I've kept journals my whole life. Looking back, it was probably a good indication that I would one day love to write.

I mean, these entries are literary masterpieces, after all. Someday someone will probably compile them into a memoir and it will sell millions of copies worldwide and those millions of lives will be touched by my experiences and everyone will go on and on about how it's a shame I wasn't appreciated in my time and I'll get all kinds of awards posthumously and the next generation will have to use their internet watch or whatever to google what "posthumous" means because the english language will probably be effectively destroyed by then.

You don't know. It could happen.

Anyway, the point is, I have journals. From about 2nd grade all the way through college, and the occasional entry now.

One of the advantages of this is that I have access to a glimpse into the mind of an average [insert age here]-year-old at the drop of a hat.

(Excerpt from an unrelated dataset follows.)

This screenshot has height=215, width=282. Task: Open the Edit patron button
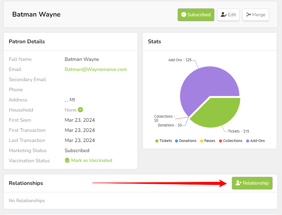point(228,15)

I realize this is a somewhat unique position to be in, and such potentially-enlightening insight shouldn't be hoarded or squandered, but shared, right? With great power comes great responsibility and all that.

So without further ado, I present to you, tales from a 3rd grade journal:

July 26, 1996

Dear Diry,

I'm 8 years old now and I'm going in to 3rd grade. I'm also having a g-r-reat summer! I went to spend-the-night camp at marannook. It was fun! I also went to Canada.

Laura

P.S. We also went to the Olipics.

July 27, 1996

This morning a bome went off at the Olimpic Park. 110 people got injeired and 2 people lost there lives. It

[editor's note: that "It" was actually written there. It what?? IT WHAT???]

Feb. 4, 1997

Dear Diary,

Today I used a macanical pencil. Because yesterday mommy bought some for me. (and I paid her back.) And know what? Yesterday, oh,

Sorry Gotta Go!!

Bye,

Laura F.

Why did I have to go?? What happened at school?? How did the mechanical pencil usage affect my schoolwork??